Saved entries
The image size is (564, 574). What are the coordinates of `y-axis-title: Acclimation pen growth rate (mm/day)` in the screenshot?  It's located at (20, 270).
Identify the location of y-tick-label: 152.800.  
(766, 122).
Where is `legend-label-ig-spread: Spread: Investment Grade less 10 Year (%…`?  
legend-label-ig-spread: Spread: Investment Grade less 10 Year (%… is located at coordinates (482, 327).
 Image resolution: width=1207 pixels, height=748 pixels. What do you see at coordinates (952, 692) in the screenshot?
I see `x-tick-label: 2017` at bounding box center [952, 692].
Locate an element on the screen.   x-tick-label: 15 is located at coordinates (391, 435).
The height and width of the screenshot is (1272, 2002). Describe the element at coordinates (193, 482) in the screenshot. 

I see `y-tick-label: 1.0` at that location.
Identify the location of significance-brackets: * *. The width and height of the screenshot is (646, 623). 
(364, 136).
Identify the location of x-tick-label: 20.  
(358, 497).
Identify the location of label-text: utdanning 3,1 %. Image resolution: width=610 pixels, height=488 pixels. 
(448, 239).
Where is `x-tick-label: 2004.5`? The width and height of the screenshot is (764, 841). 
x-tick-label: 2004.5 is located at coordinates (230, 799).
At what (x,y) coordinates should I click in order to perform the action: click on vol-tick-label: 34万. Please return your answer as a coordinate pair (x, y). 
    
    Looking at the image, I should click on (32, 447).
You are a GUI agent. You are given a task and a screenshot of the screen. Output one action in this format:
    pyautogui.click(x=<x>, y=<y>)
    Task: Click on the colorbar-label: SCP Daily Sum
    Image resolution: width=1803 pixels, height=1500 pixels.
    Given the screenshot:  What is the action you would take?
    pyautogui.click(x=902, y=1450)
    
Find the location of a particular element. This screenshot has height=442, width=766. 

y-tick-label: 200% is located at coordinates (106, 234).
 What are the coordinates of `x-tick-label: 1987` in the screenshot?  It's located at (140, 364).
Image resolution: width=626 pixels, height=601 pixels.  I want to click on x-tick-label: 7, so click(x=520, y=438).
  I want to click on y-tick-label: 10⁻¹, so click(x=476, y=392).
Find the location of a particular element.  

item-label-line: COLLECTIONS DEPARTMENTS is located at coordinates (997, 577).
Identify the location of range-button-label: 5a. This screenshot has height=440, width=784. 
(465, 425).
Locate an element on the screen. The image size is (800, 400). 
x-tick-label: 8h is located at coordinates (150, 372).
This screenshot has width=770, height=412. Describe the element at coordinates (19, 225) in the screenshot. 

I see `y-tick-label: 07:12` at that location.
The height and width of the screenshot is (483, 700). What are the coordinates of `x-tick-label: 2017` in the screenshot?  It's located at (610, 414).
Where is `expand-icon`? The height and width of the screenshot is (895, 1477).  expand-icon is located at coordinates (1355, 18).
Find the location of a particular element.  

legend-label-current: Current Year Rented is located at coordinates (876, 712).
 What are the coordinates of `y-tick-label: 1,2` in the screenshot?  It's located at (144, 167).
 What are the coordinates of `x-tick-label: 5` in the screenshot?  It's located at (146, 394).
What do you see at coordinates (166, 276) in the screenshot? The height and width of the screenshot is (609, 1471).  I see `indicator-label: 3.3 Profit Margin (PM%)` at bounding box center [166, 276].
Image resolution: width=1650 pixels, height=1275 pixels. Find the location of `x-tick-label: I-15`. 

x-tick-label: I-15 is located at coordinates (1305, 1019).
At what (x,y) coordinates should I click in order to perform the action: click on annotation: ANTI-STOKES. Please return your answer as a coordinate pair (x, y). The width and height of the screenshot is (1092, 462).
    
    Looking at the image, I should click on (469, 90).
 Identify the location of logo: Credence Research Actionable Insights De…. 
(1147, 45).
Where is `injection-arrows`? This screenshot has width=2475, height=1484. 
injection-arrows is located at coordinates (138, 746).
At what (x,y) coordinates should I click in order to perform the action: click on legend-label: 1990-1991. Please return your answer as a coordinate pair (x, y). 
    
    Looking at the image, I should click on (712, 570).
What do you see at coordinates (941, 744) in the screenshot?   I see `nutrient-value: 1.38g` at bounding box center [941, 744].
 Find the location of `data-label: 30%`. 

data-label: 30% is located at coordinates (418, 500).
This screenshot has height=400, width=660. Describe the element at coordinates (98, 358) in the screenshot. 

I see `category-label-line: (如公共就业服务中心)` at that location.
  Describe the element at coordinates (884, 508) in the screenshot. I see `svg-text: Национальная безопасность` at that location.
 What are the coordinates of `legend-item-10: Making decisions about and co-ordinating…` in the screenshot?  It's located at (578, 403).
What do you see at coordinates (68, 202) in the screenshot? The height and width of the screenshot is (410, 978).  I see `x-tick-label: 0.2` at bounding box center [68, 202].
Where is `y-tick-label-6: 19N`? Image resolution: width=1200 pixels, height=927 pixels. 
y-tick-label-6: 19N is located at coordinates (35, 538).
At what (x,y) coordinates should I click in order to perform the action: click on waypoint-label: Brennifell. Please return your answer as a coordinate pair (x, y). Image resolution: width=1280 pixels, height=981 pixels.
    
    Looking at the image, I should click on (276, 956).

### [TASK BRIEF]
Update the lines between the line containing "The height and width of the screenshot is (1272, 2002)." and the line containing "The height and width of the screenshot is (483, 700).", inclusive, by replacing "Identify the location of" with "Give the position of" and leaving everything else unchanged. Return only those lines.

### [WRITTEN ANSWER]
The height and width of the screenshot is (1272, 2002). Describe the element at coordinates (193, 482) in the screenshot. 

I see `y-tick-label: 1.0` at that location.
Give the position of significance-brackets: * *. The width and height of the screenshot is (646, 623). 
(364, 136).
Give the position of x-tick-label: 20.  
(358, 497).
Give the position of label-text: utdanning 3,1 %. Image resolution: width=610 pixels, height=488 pixels. 
(448, 239).
Where is `x-tick-label: 2004.5`? The width and height of the screenshot is (764, 841). 
x-tick-label: 2004.5 is located at coordinates (230, 799).
At what (x,y) coordinates should I click in order to perform the action: click on vol-tick-label: 34万. Please return your answer as a coordinate pair (x, y). 
    
    Looking at the image, I should click on (32, 447).
You are a GUI agent. You are given a task and a screenshot of the screen. Output one action in this format:
    pyautogui.click(x=<x>, y=<y>)
    Task: Click on the colorbar-label: SCP Daily Sum
    Image resolution: width=1803 pixels, height=1500 pixels.
    Given the screenshot:  What is the action you would take?
    pyautogui.click(x=902, y=1450)
    
Find the location of a particular element. This screenshot has height=442, width=766. 

y-tick-label: 200% is located at coordinates (106, 234).
 What are the coordinates of `x-tick-label: 1987` in the screenshot?  It's located at (140, 364).
Image resolution: width=626 pixels, height=601 pixels.  I want to click on x-tick-label: 7, so click(x=520, y=438).
  I want to click on y-tick-label: 10⁻¹, so click(x=476, y=392).
Find the location of a particular element.  

item-label-line: COLLECTIONS DEPARTMENTS is located at coordinates (997, 577).
Give the position of range-button-label: 5a. This screenshot has height=440, width=784. 
(465, 425).
Locate an element on the screen. The image size is (800, 400). 
x-tick-label: 8h is located at coordinates (150, 372).
This screenshot has width=770, height=412. Describe the element at coordinates (19, 225) in the screenshot. 

I see `y-tick-label: 07:12` at that location.
The height and width of the screenshot is (483, 700). What are the coordinates of `x-tick-label: 2017` in the screenshot?  It's located at (610, 414).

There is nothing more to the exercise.